Maybe I should change them before trellis models become available?
Right, related to the iqN_kt quants merged in PR529, I haven't released anything yet. Going through the trouble to make block size 32 might not be worth it unless cursed sized tensor column dimensions becomes more prevalent as iq4_nl seems pretty solid. Not sure how changing the block size would effect TG performance as well.

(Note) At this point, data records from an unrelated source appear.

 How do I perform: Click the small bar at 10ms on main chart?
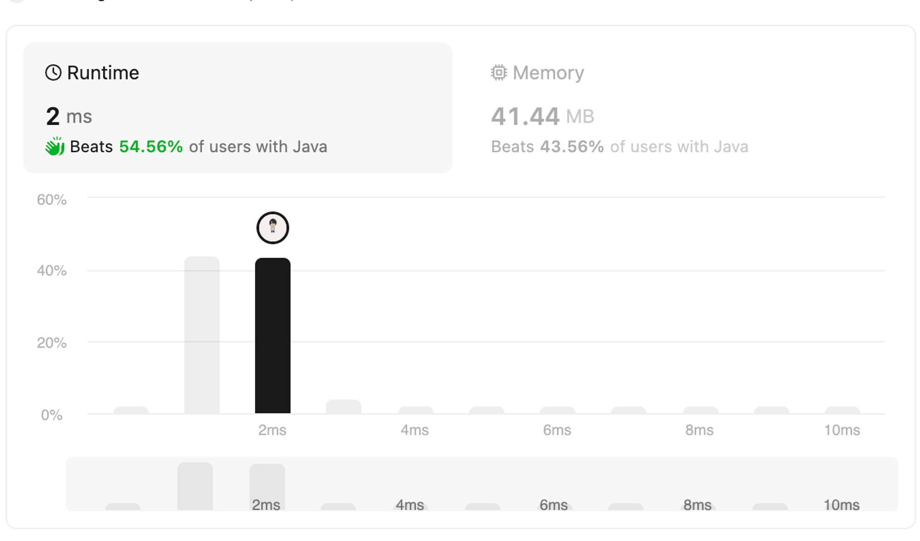(842, 410)
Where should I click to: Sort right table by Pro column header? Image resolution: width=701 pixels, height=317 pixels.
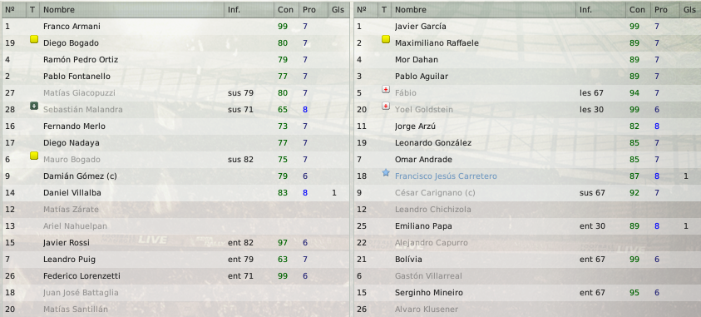(661, 9)
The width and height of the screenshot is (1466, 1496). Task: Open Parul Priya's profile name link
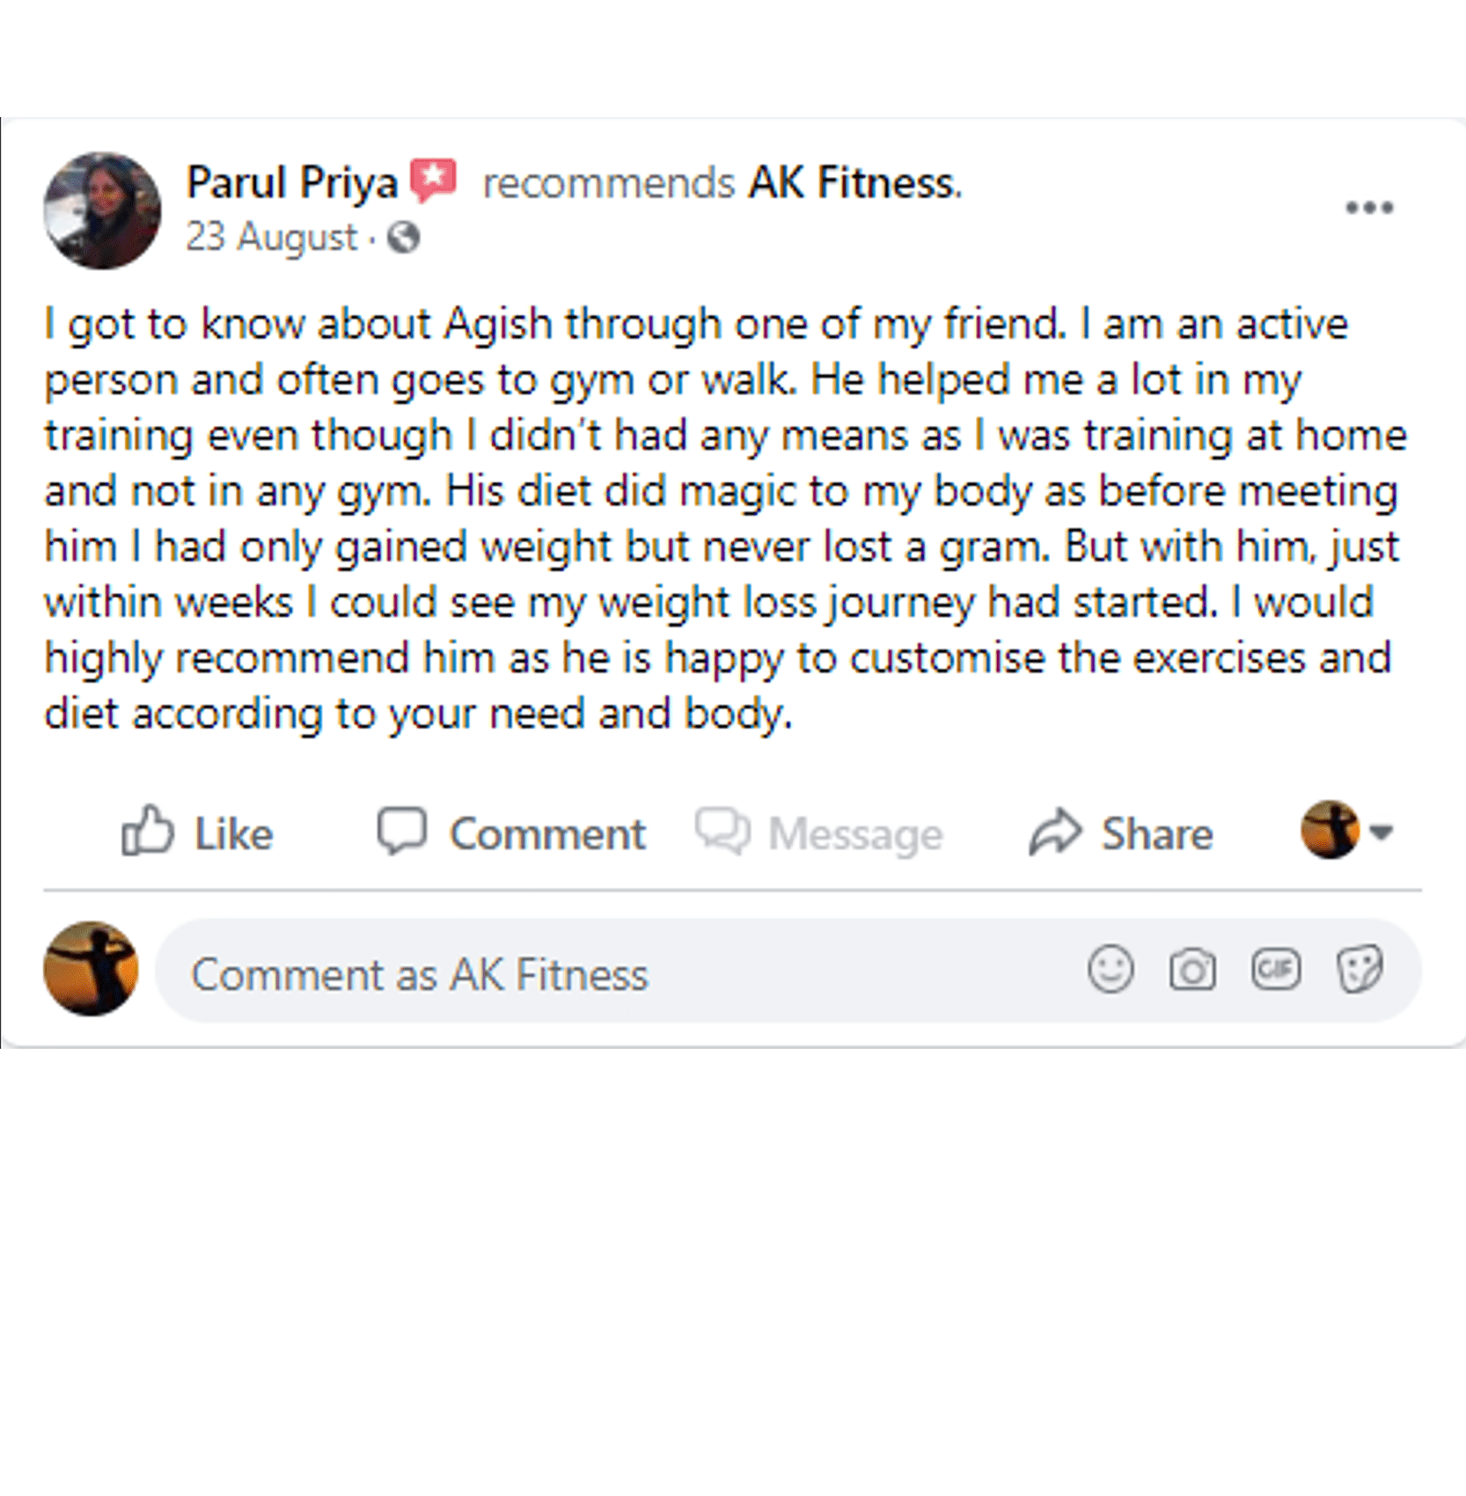click(x=292, y=183)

The PP performance on the iqN_kt quants is amazing, about the highest despite being on the B Tier Q8_0_R8 mul_mat list, but I noticed the TG performance is lagging behind the other quants which I assume is to extra CPU overhead dealing with them?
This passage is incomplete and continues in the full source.